Registrar o fisioterapeuta no conselho não regulariza a clínica. O estabelecimento tem as próprias exigências, e quem ignora isso descobre na inspeção.
Há uma cena que se repete em consultórios e clínicas de fisioterapia recém-abertos. O profissional tem o registro no CREFITO em dia, contratou a equipe, montou a sala e começou a atender. Quando a vigilância sanitária bate à porta, vem a surpresa: faltava a licença do estabelecimento, faltava o registro da empresa no conselho, faltava o responsável técnico formalmente declarado. Cada uma dessas ausências é, por si só, motivo de autuação.
O problema nasce de uma confusão simples e cara. Registro de profissional e regularização de estabelecimento são coisas diferentes, fiscalizadas por órgãos diferentes. Entender essa separação é o que transforma a abertura da clínica em algo seguro, em vez de uma aposta.

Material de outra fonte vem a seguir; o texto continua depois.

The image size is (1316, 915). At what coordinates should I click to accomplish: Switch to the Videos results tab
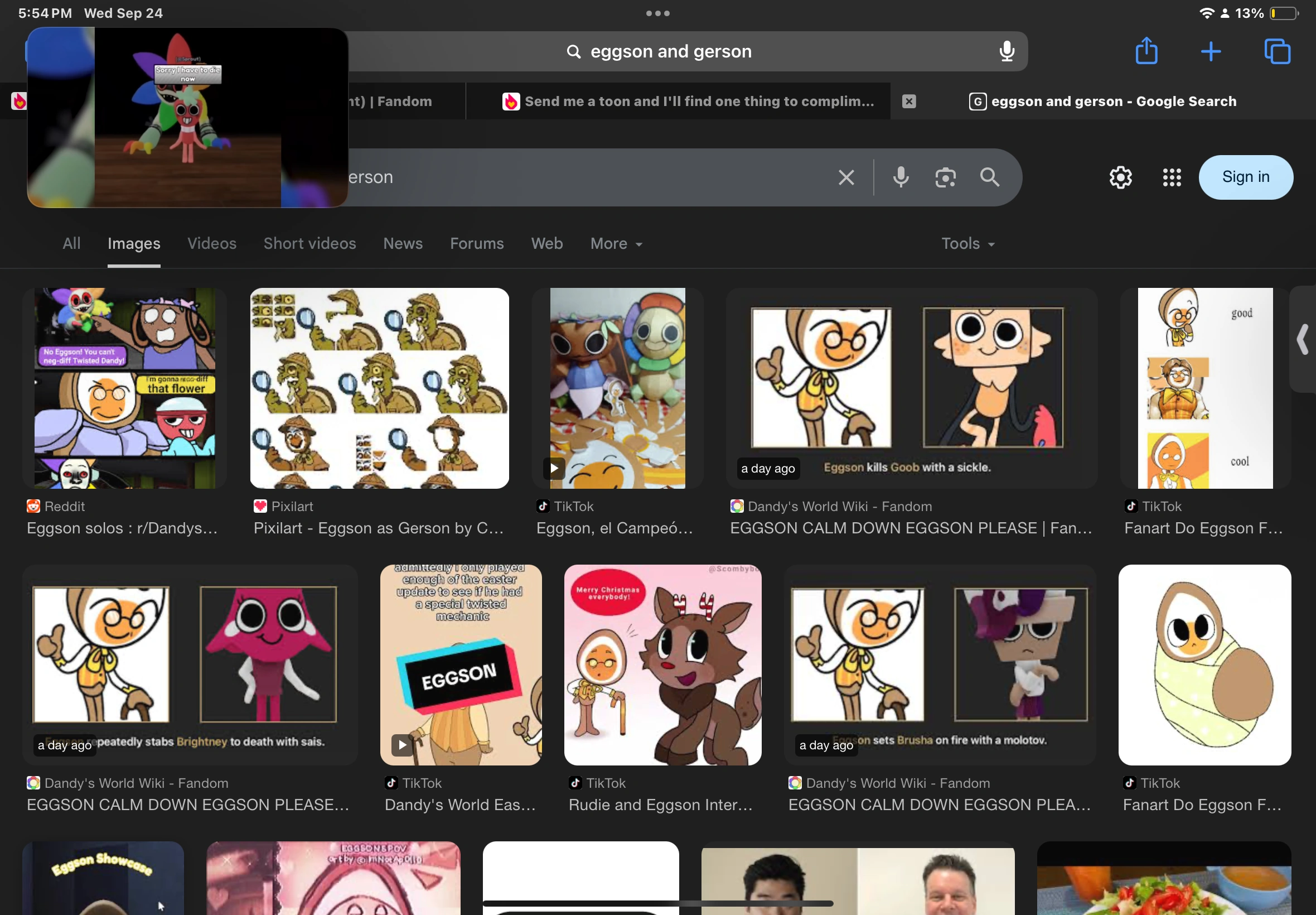point(211,244)
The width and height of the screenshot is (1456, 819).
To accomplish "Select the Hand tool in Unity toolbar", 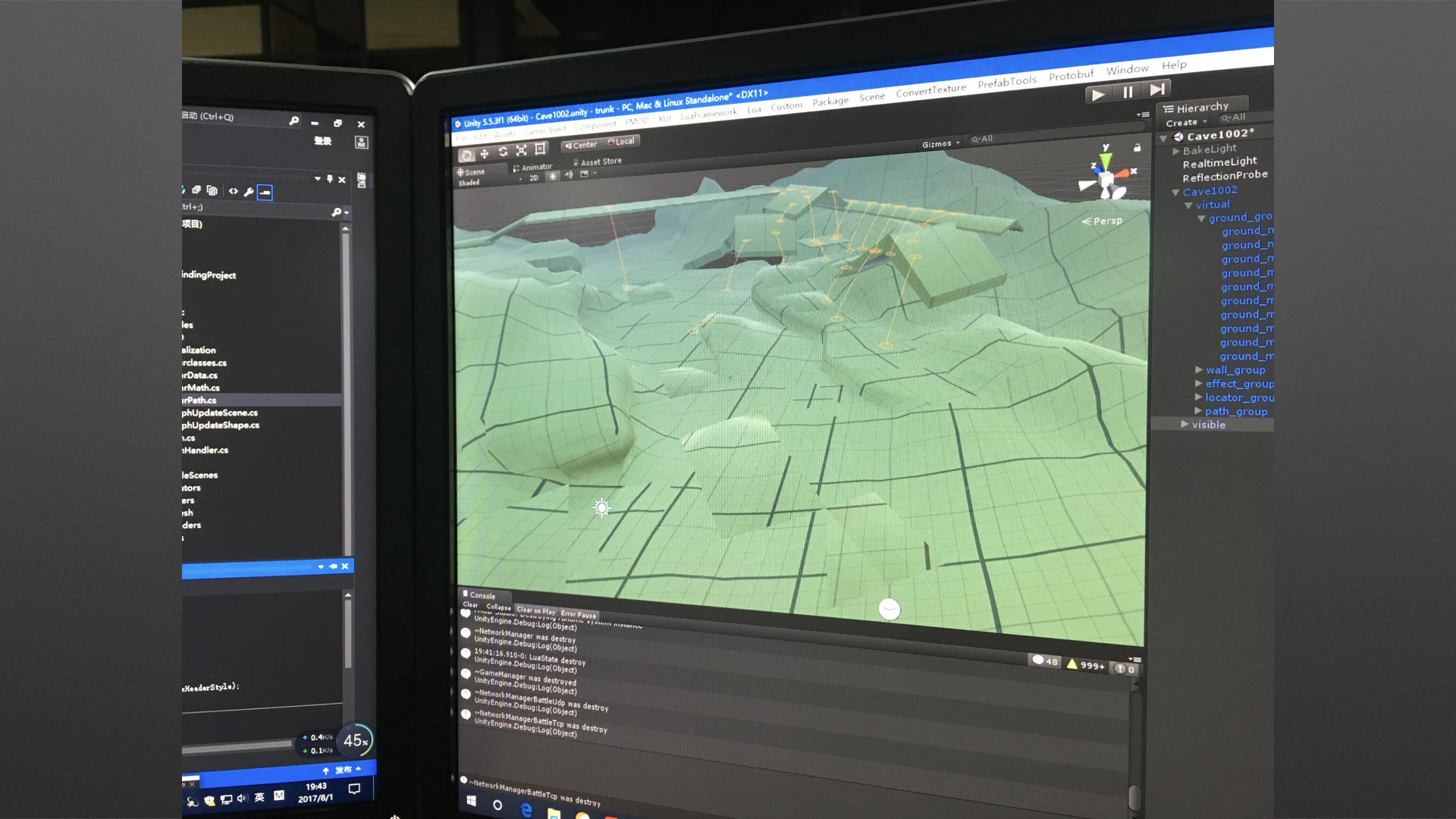I will click(x=466, y=155).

Dois mundos que precisam estar em ordem
Quem cuida do profissional é o sistema CREFITO e COFFITO. Quem cuida do estabelecimento é a vigilância sanitária, somada ao município e aos bombeiros. São camadas que se somam, e a fiscalização cobra cada uma na sua porta.
- CREFITO: registro do profissional e também o registro da pessoa jurídica que presta o serviço, com responsável técnico declarado.
- Vigilância sanitária: licença do estabelecimento, que olha estrutura, equipamentos, biossegurança e boas práticas.
- Município e bombeiros: alvará de funcionamento e segurança contra incêndio, independentes das exigências do conselho.
Repare que a habilitação do profissional e a licença do estabelecimento nunca se substituem. Ter um excelente fisioterapeuta registrado não dispensa a licença sanitária da clínica, e ter a licença sanitária não dispensa o registro da empresa no conselho. A inspeção verifica as duas frentes.
O registro da empresa no conselho
Este é o ponto mais esquecido. A pessoa jurídica que presta assistência em fisioterapia precisa ser registrada no CREFITO da sua região, e não apenas os profissionais que nela atuam. Esse registro da empresa é o que vincula o estabelecimento à fiscalização do conselho e o que torna obrigatória a figura do responsável técnico.
Só o profissional registrado
O fisioterapeuta tem carteira do CREFITO, então a clínica estaria regular. É a leitura mais comum, e a que mais gera autuação.
Empresa registrada e RT declarado
A pessoa jurídica tem o próprio registro no conselho, com um responsável técnico que de fato exerce a função no estabelecimento.
O responsável técnico não é um nome no papel
O responsável técnico é o fisioterapeuta inscrito no CREFITO da região que responde tecnicamente pela clínica. A regra do conselho é firme em dois pontos. Primeiro, o RT exerce a função com autonomia e dedicação reais. Segundo, o nome do RT não pode constar do quadro sem que ele de fato atue no estabelecimento.
Isso desfaz uma prática perigosa, a do RT de fachada. Colocar no papel um profissional que não acompanha a clínica não protege ninguém. Se a fiscalização identifica que o responsável técnico declarado não está presente nem atuante, a clínica é autuada e o próprio profissional que cedeu o nome fica exposto perante o conselho.
O responsável técnico tem limite de quantas empresas pode assumir, justamente para garantir que a função seja real. Antes de aceitar ou indicar um RT para mais de uma clínica, verifique a resolução vigente do conselho, porque ultrapassar esse limite invalida a responsabilidade técnica.
A estrutura física também entra na conta
A licença sanitária não é um carimbo automático. A Vigilância Sanitária olha a estrutura física, a acessibilidade, a higienização, a manutenção e a segurança dos equipamentos usados no atendimento. Quanto mais recursos a clínica oferece, da eletrotermofototerapia à cinesioterapia, mais a estrutura precisa acompanhar. Um espaço improvisado não passa na primeira visita.
O caminho para abrir sem sustos
A hora de descobrir que faltava o registro da empresa ou que o RT não atendia ao exigido não é durante a inspeção, com o auto de infração já lavrado. É antes, quando ainda dá para organizar a empresa, a responsabilidade técnica e a estrutura sem pressa e sem multa. Mapear essas frentes desde o início custa muito menos do que a interdição que pode vir junto com a autuação.
- Decreto-Lei nº 938/1969: regulamenta as profissões de fisioterapeuta e de terapeuta ocupacional.
- Lei nº 6.316/1975: cria o sistema COFFITO e CREFITO, responsável pela fiscalização das profissões.
- Resolução COFFITO nº 37: dispõe sobre a responsabilidade técnica nas empresas de fisioterapia e de terapia ocupacional, com exigência de autonomia e exclusividade na função.
- Licença sanitária, alvará e bombeiros: exigências da vigilância sanitária, do município e da segurança contra incêndio, conforme a norma local vigente.